Our methods

Using light to see through tissue

What is it?

Fluorescence imaging can be used to measure minute amounts of a dye in the living organism. This is particularly useful for seeing how labelled cells, bacteria or antibodies are distributed in the body. While the sensitivity is very high (a few molecules are enough), the spatial resolution is unfortunately limited. This is where cross-sectional imaging –tomography – can help, measuring from different sides to get a three-dimensional image.

How does it work?

The biological tissue is illuminated with light and then ‘photographed’. We mostly use dyes with red and near-infrared spectral ranges because this light can penetrate sufficiently deep. The biological tissue scatters and absorbs the rays depending on its composition, which naturally decreases  resolution with increasing depth of penetration. Readings can, however, be taken from different sides to achieve a certain resolution in 3D.

How does this help us?

FMT enables us to study cellular and molecular events in diseased tissue, such as tumours. But the method can also be used to test the targeting and efficacy of drugs in living objects. We have a lot of experience with using fluorescent agents for the treatment and prevention of osteoporosis in order to understand changes in bone metabolism. We are also researching inflammatory reactions of white blood cells to titanium implants. For UKSH’s neurosurgery department, we are researching a novel implant that can release drugs in the body.

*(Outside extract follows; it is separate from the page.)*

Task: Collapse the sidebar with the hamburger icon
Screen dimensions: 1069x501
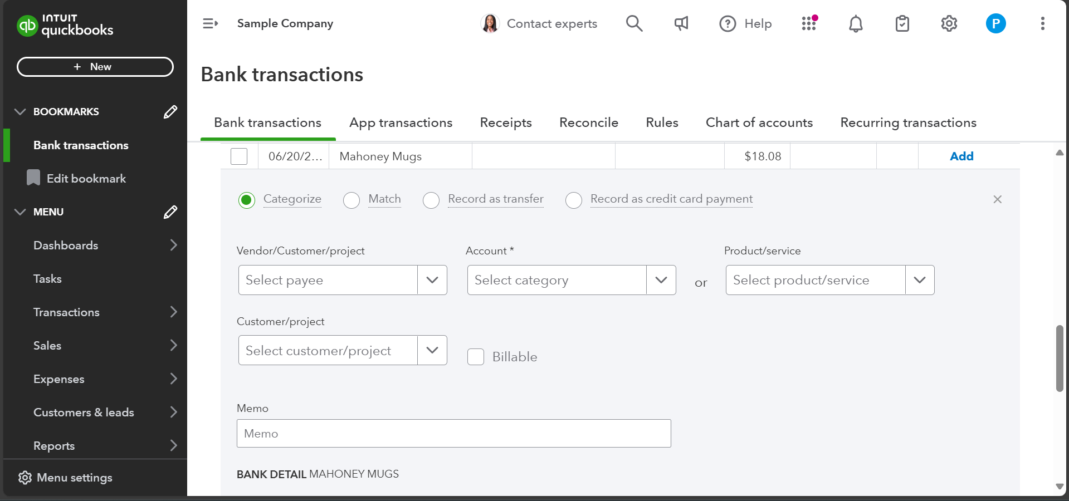Action: 210,23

• What equipment or programmes do we have available?
• We can acquire 2D fluorescence and bioluminescence  images in vivo using the IVIS LUMIA III (2022) and 3D fluoresescence tomographic images using the FMT 2500 (both PerkinElmer, Waltham, MA, USA).
• The Leica THUNDER Imager 3D Tissue provides high-resolution images of tissue samples.
• For 2D fluorescence and bioluminescence imaging when imaging organisms with higher safety requirements (BSL-2) , we use our NightOWL II from Berthold Technologies (Bad Wildbad, Germany).

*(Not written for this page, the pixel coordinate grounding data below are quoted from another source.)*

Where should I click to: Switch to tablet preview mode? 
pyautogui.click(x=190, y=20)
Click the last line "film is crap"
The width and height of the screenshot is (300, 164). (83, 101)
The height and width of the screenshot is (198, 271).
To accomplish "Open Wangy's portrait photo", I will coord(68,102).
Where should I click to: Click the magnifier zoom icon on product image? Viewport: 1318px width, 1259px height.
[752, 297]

The sound makes the picture

What is it?

The principle of photoacoustics is evident in its name: we use ‘photo’ (light) and ‘acoustics’ (signals) to ultimately create an image. Using photoacoustics, we can make various structures and functions in the body visible. We can determine the course of blood vessels, for example, and even oxygen saturation in the blood.

How do we do that?

Behind photoacoustics lies a phenomenon we’re all familiar with from everyday life: if you put metal in the sun, it gets hot. In photoacoustics, molecules in the body absorb light energy and convert it into heat. This causes the molecules to minimally expand and send a wave of pressure into their surroundings. We can measure this impulse with an ultrasound device, allowing us to draw conclusions about the tissue of origin. Since every molecule absorbs light of different wavelengths to different degrees, we can use photoacoustics to identify different substances in the body.

How does this help us?

Until now, photoacoustics was mainly used for soft tissue. But we can also visualise the medullary cavity of a mouse bone. We use the method for visualizing inflammatory reactions, too. Because we can also use contrast agents, we can identify acutely and chronically inflamed intestinal tissue in mice. And even vascular dynamics in real-time images. This allows us to draw conclusions about the blood supply. We also see the heart in 4D. This means we monitor the organ in 3D over a longer period of time – this is our 4th dimension.

What equipment or programmes do we have available?

• MOIN CC is equipped with a Vevo® LAZR from Visual Sonics, based on the Vevo® 2100 platform for combined optical and ultrasound-based imaging. The system offers up to 45µm resolution in real time at 740 frames per second.
• It is currently being used at MOIN CC in various collaborative projects, for example, for inflammation and tumour imaging, as well as for imaging oxygen supply processes in tissue. We’re also working at MOIN CC with fluorescent-labelled bacteria, which make growth in organs visible.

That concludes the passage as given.